934; See: Boone v. Clark, 214 S. W. 607;
The term "Public Highway," in its broad popular sense, includes toll roads, streets, highways-and roadways which the public has a "RIGHT" to use
even conditionally, though in a strict legal sense it is restricted to roads which are wholly public. See: Weirich v. State, 140 Wis. 98.
The "RIGHT" of the Citizen to travel upon the public roadways and to transport his property thereon, either by carriage or by automobile, is not a
mere privilege which a city may prohibit or permit at will, but a "COMMON RIGHT" which he has under the "RIGHT" to life, liberty, and the pursuit
of happiness. See: Thompson v. Smith, supra.

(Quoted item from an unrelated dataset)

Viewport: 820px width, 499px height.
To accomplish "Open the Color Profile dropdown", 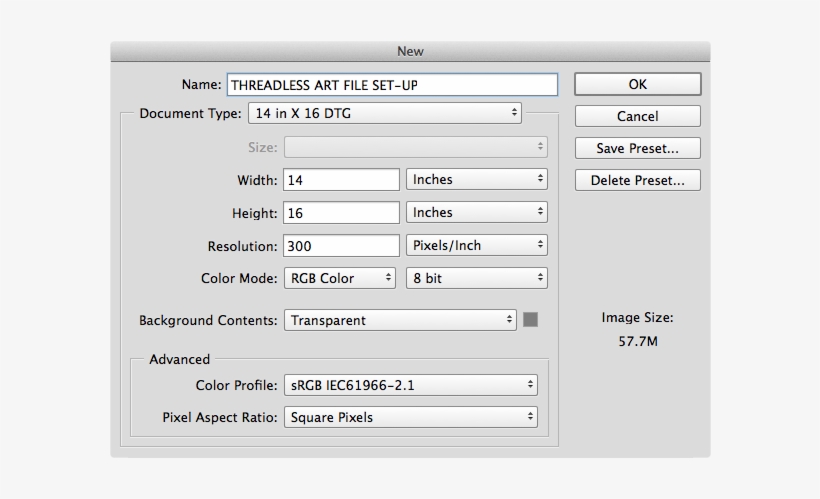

The streets and roadways belong to the public, for the use of the public in the ordinary and customary manner. See: Hadfield v. Lundin, 98 Wn. 657;
168 P. 516;
The "RIGHT" of the Citizen to travel upon the highways and to transport his property thereon, in the ordinary course of life and business, obviously
differs radically from that of one who makes the highways his principal place of business and uses it for private gain ... See: State v. City of
I haven’t even scratched the surface of case law refuting what you are saying to your neighbor. Please do not tell me that precedent and rulings by
the Supreme Court do not count either.